Keep Gerbera daisies between 12” – 18” inches apart from each other.
This allows for good air circulation and proper root development.
It also helps prevent the spread of disease and infestation to all your daisies.
Best Ways To Use In Design – Indoors Or Outdoors
Gerbera daisies are rarely bought for indoor use.
Commercially they’re used as cut plants for flower arrangements similar to roses, carnations, or tulips.
Because of this, they have a very short lifespan.
Even potted daisies are considered temporary houseplants.
They are also used in landscaping even though they don’t bloom all year long.
The color variety of the many species of Gerbera can help you create an eye-catching garden as well as give you something homegrown to cut and present as a gift.
However, due to the strict restrictions regarding separating individual stems, using just Gerbera daisies may not be enough for complex landscaping projects.
Mix them with other flowers and ornamental plants if you want to escape monotony.
When you’re buying seedlings, you want to plant them as soon as possible.
Also, if you don’t enjoy tending to your garden too often, then shorter species of Gerbera are recommended as they have fewer stems and are less demanding.
If you’re looking to get seedlings or seeds, most nursery or garden supply stores will have them.
Landscaping firms should also be able to supply and plant Gerbera on demand due to the massive popularity of the plant.
What Are The Most Popular Gerbera Species And Varieties?
Gerbera hybrida or the Orange Gerbera daisy is one of the most popular species.
It is a cross between two South African Gerbera species and features very bright petals, slightly more elongated than those of other Gerbera species.

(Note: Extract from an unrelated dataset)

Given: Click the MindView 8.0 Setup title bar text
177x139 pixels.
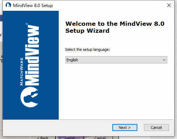Looking at the screenshot, I should (x=33, y=6).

Another interesting variety is the Orange Spider Gerbera which is also a cross.
It has pointed petals and light orange color.
The petals almost look glossy and given their narrowness, and they’re certain to make an impact in any cut floral arrangement or landscaping project.
Although mostly used as cut decorative plants, Gerbera daisies can brighten up any garden if the gardener has the skills and patience to take care of them.
The plants are high maintenance but cheap to get, and they make excellent perennial ornamental flowers as long as the climate is suitable.